James Arlen, senior security consultant with Leviathan Security Group and a hacking expert, said the TV is just one example of the “Internet of Things” and other non-computer resources in homes that amount to “a huge new attack surface.”
“I recently counted the number of IP addresses in my house and came up with all kinds of new things that require Internet access – not just the computers, game systems, tablets and music players, but also the bathroom scale, the thermostat and more,” he said. “Televisions are one of many, but also the most likely to have lots of interconnection possibilities.”
He said the problem is not new, noting that, “printers got smarter and became a threat,” and that the number of smart devices continues to expand.
Dan Frye, general manager of services at MAD Security, agrees. “A common way to get into enterprise networks is through printers attached to the corporate network. A TV on the corporate net is really the same thing,” he said. “In essence, you’ve got a computer inside some device, whether it be a printer, a TV, a toaster, the Coke machine, etc., and that computer is just as vulnerable to attacks as a normal computer would be.”
“Any new piece of technology that connects to the Internet is a probable attack surface,” said Matt Johansen, WhiteHat Security threat research manager. “Look at the recent research by Barnaby Jack about insulin pumps and pacemakers.”
“Who would have thought these devices would ever be susceptible to hackers?” Johansen said. “But if a hacker gets their hands on any device long enough, they’ll figure out a way to break it. It was hotel door locks, slot machines in the past and it will be the smart toasters and refrigerators in the future.”
Gary McGraw, CTO of Cigital, said most people don’t think of their TV or other household devices as computers, but they are. “Your TV is just a computer with a monitor,” he said. “And it knows a lot about you—what you’ve watched, whether you were home at the time.”
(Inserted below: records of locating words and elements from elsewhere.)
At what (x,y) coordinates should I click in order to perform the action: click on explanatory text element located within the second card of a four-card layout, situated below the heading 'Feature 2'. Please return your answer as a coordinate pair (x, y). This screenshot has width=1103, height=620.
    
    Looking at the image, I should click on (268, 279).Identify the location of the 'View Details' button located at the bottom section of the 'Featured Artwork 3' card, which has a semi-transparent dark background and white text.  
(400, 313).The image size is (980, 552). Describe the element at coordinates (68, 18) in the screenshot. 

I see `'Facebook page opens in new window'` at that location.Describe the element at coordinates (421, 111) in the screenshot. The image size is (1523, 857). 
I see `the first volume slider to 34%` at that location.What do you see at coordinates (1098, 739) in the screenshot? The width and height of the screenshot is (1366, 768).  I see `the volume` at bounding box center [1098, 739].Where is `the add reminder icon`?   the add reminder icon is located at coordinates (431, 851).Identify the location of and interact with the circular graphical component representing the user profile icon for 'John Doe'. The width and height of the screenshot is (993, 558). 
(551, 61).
There is some disagreement over how much of a priority security is for devices that have only recently begun to face the Internet. “Focus on delivering the product to market means that the ‘Ship It’ award is more important than ‘Is it Hackable?'” Arlen said.
Frye agrees that security standards for such devices are “immature.” But he said vulnerabilities are found “everywhere, all the time, in products that certainly take security into account. Microsoft, Google, and Apple are all great examples.”
McGraw said while the vulnerability discovered by ReVuln is real, he doesn’t think Samsung is necessarily lax on security. “They make the most popular Android phone out there,” he said. “So they are in the [security] wars.”
To deal with the ongoing threats, both consumers and enterprises need to “control your exit path,” Arlen said. “Most consumers are unaware of what traffic passes in or out of their primary systems, so they’re going to be even more unaware of the traffic to and from devices that are ‘furniture’ rather than computers.”
“More manufacturers across lots of industries need to employ or engage with the “hacker-ish” community to solve the problems prior to the shipping of the product,” he added.
Frye said that once products are released, manufacturers need to treat them like computers, and “have a way for people to report vulnerabilities and a way for patches to be deployed out to their consumers.”
Samsung’s bug bounty
Samsung has begun treating smart devices like computers. “Samsung has actually taken a step in a great direction with a TV bug bounty program for researchers to submit bugs to receive a reward ($1,000), which has been useful for the likes of Google, Facebook, Mozilla, and even PayPal,” Johansen said.
However, every computing device is potentially vulnerable, and with “The Internet of Everything” there will be more of them all the time. “This problem will only get worse as we integrate more things into our home networks,” Frye said. “It’s the TV now, but smart devices, smart meters for our power, the toaster, thermostat—they’re all at risk in the same way.”